Она сглотнула. Дэниел видел ее насквозь, это совершенно точно. Он не знал правды, просто подозревал, что она многое скрывает. И впервые за восемь лет разлуки с домом Энн почувствовала раскаяние из-за своего упорного молчания. Она не должна была делить свои секреты с этим человеком и все же ощущала себя виноватой, уклоняясь от прямого разговора.
– Как считаете, погода улучшилась? – спросила Энн, повернувшись к окну. Сказать было трудно: стекло в окне старое и волнистое, а большой навес защищал его от дождя.
– Пока еще нет, – ответил Дэниел.
Она обернулась к нему и пробормотала:
– Нет, конечно нет.
На ее лице застыла словно приклеенная улыбка.
– В любом случае я должна допить чай.
Он с любопытством посмотрел на нее.
– Вам больше не жарко?
Энн вдруг вспомнила, что всего несколько минут назад энергично обмахивалась руками.
– Нет. Правда смешно?
Снова улыбнувшись, она поднесла к губам кружку. Но была спасена от необходимости вернуть беседу на прежний беспечный и веселый курс, когда за окном раздался оглушительный грохот.
– Что это может быть? – спросила Энн, но Дэниел уже вскочил.
– Останьтесь, – приказал он, быстро шагая к двери. Походка была напряженной, и Энн уловила что-то знакомое. То, что время от времени замечала в себе. Он словно ожидал беды. Но это не так. Она слышала, что человек, изгнавший его из страны, отказался от планов мести.
Все же Энн полагала, что старые привычки умирают с трудом. Если Джордж Кервель внезапно подавится куриной костью или переберется в Ост-Индию, сколько времени ей понадобится, чтобы перестать постоянно озираться?
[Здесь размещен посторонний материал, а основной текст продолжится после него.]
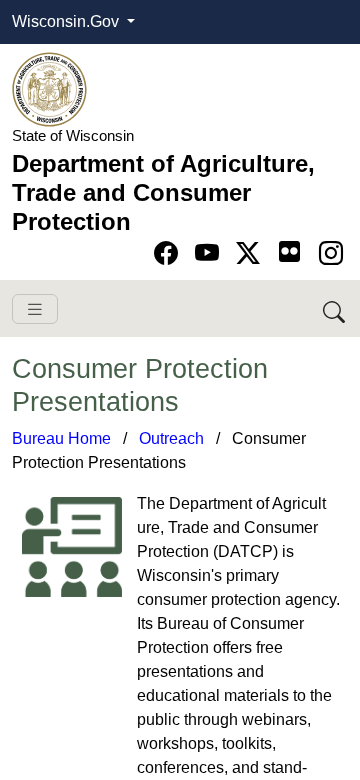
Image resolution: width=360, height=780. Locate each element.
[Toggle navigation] (35, 309)
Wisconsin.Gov (67, 21)
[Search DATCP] (335, 308)
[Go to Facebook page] (169, 253)
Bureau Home (61, 438)
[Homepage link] (49, 88)
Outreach (171, 438)
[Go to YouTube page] (210, 253)
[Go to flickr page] (289, 251)
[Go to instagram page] (331, 253)
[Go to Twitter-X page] (251, 253)
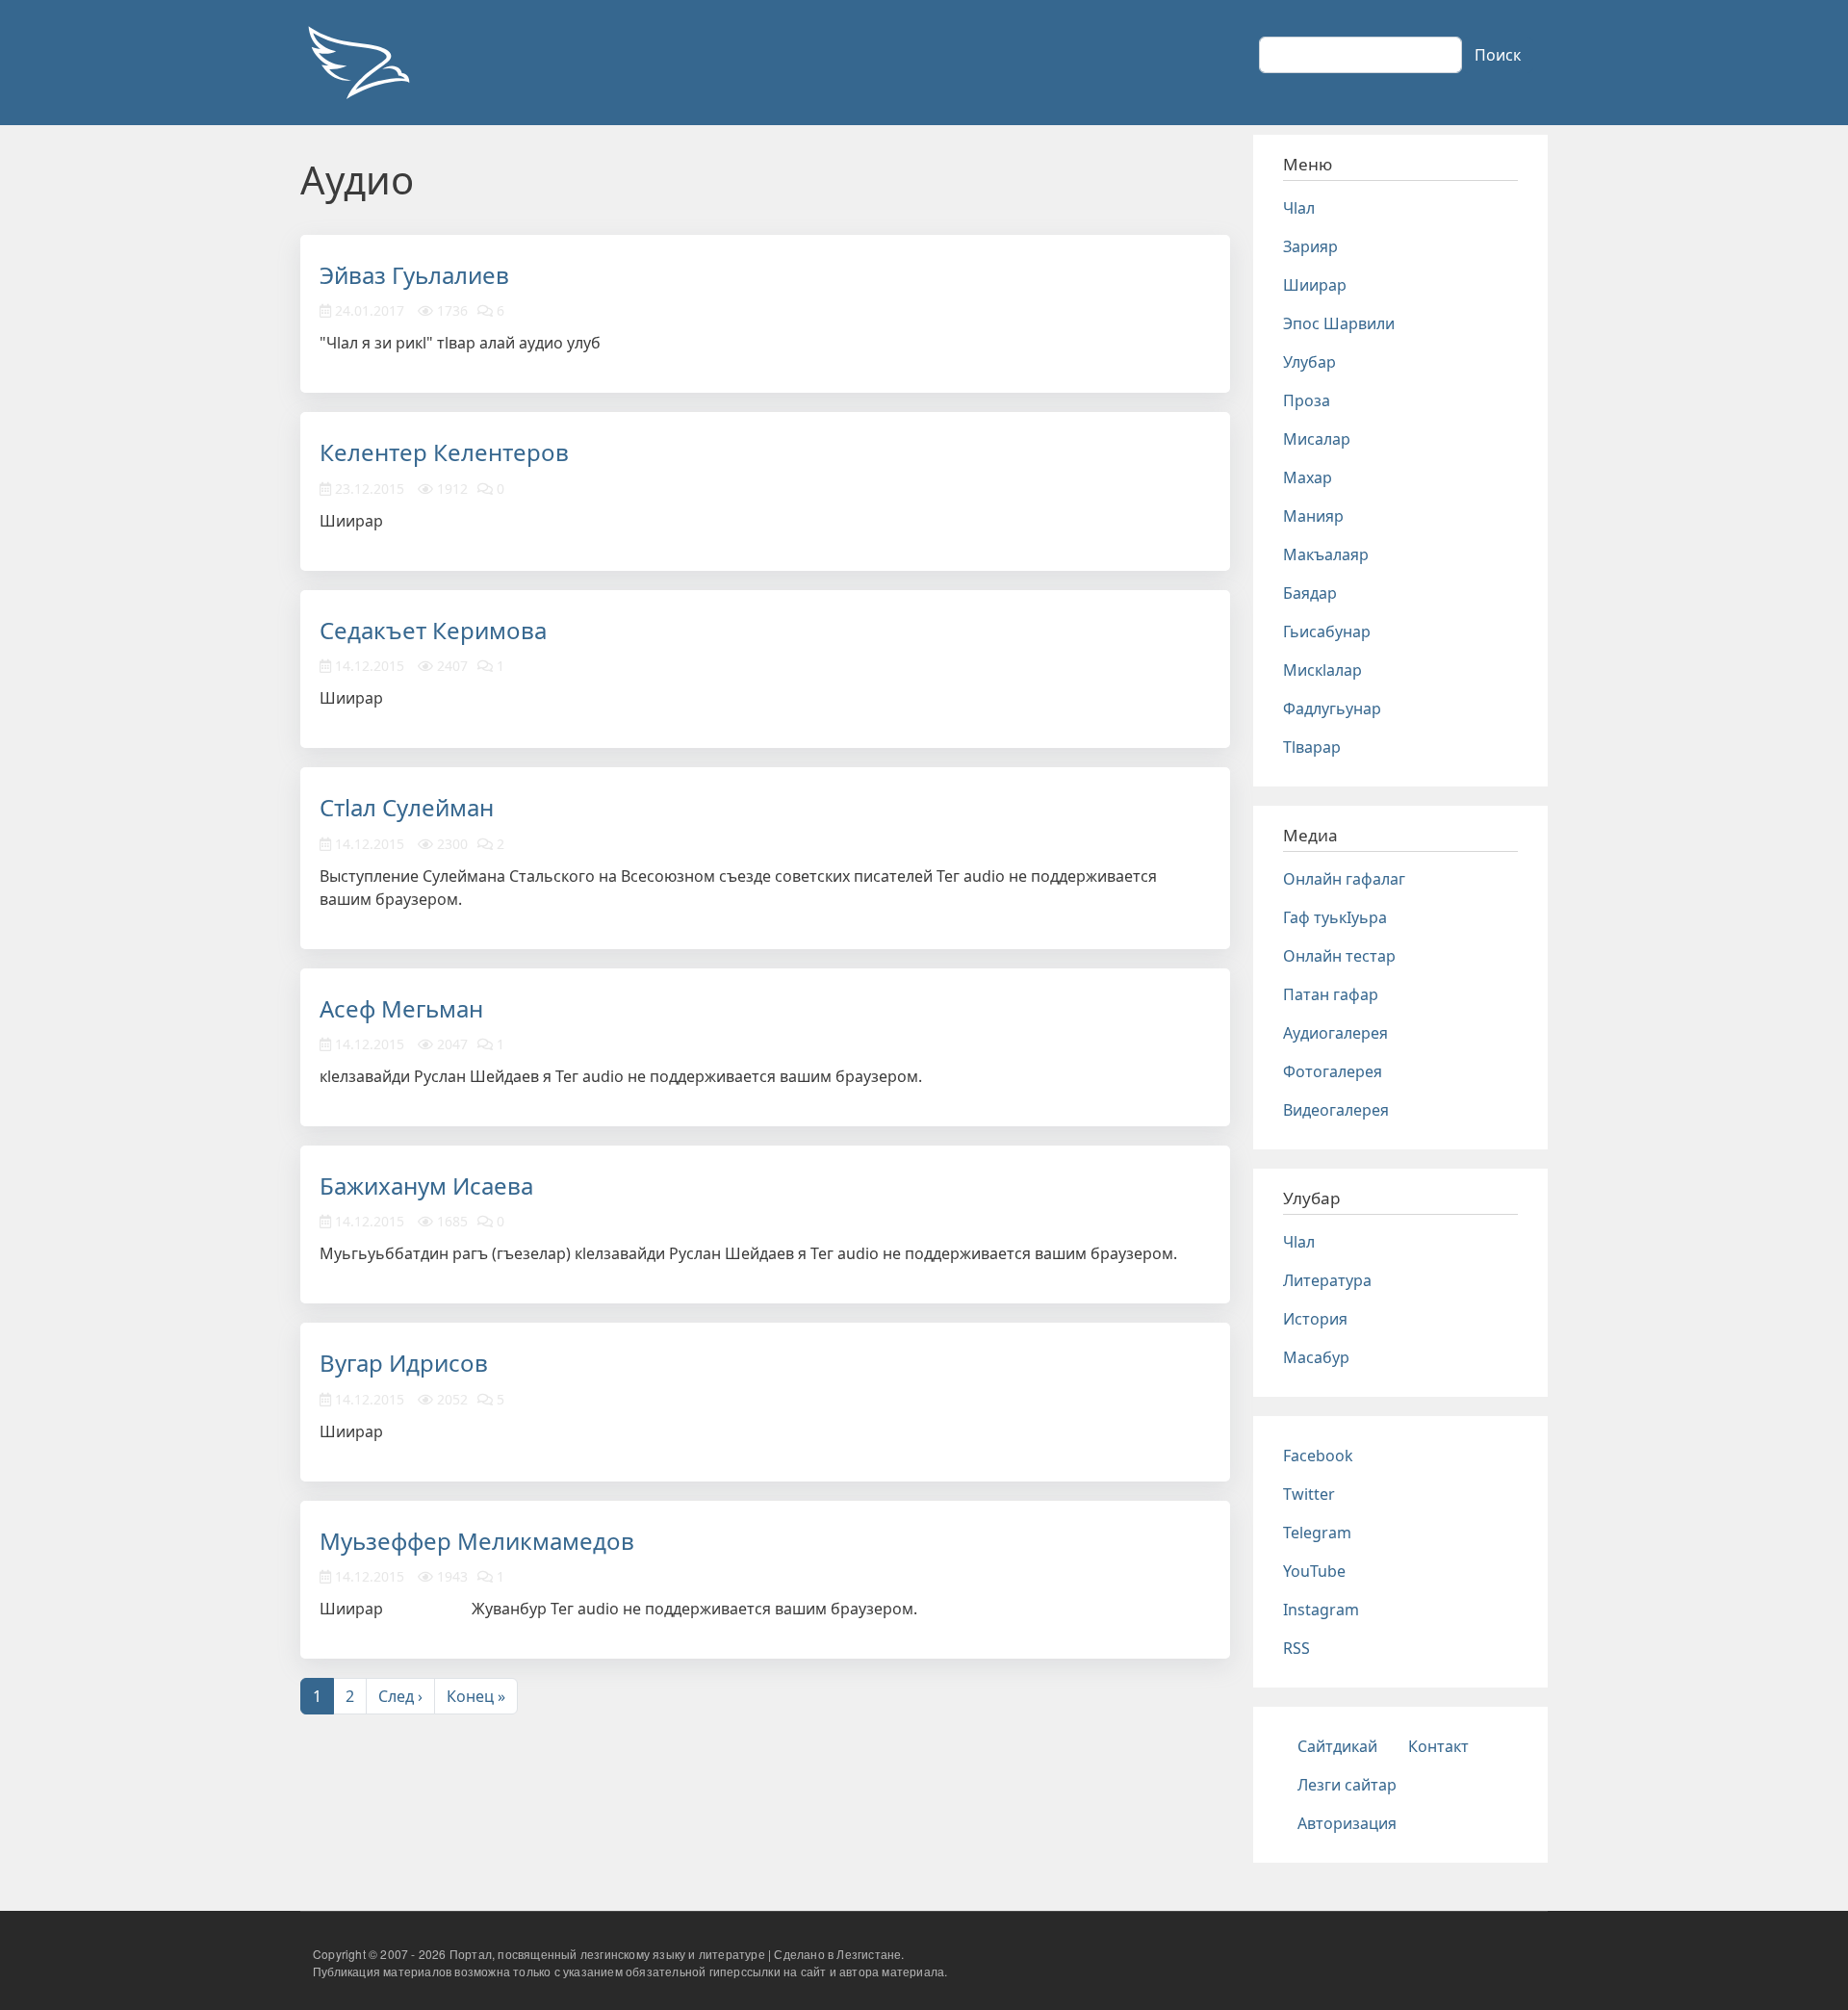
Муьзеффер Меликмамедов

– Ничего страшного, – успокоил вернувшийся Дэниел. – Просто какой-то пьяница разбуянился и натворил дел. – Он взял кружку, сделал большой глоток и добавил: – Зато дождь почти унялся. Все еще моросит, но думаю, нам скоро можно ехать.
– Конечно, – сказала Энн, вставая.
– Я уже попросил привести экипаж, – сказал Дэниел, провожая ее до двери.
Она кивнула. На улице похолодало, но Энн даже обрадовалась. В ледяном тумане было нечто очищающее, и она почувствовала себя куда лучше.
В этот момент она казалась себе не таким уж плохим человеком.
Дэниел все еще понятия не имел, что случилось с Энн в обеденном зале. Возможно, ее объяснения были правдивы и она действительно поперхнулась чаем. С ним тоже такое случалось, особенно когда чай был слишком горяч, и тогда приступ кашля был особенно силен.
Но она выглядела ужасно бледной, а глаза на какую-то долю секунды, прежде чем она отвернулась, были несчастными. Загнанными.
Он сразу вспомнил тот день, когда она ворвалась в магазин Хоуби, перепуганная до полусмерти. Сказала, что кого-то видела. Вернее того, кого не хотела видеть.
Но то был Лондон. А это Беркшир, и более того, они сидели в гостинице полной местных жителей, которых он знал с рождения. В этом зале не было ни одного человека, который захотел бы причинить ей зло, да что там, хотя бы тронуть волосок на голове.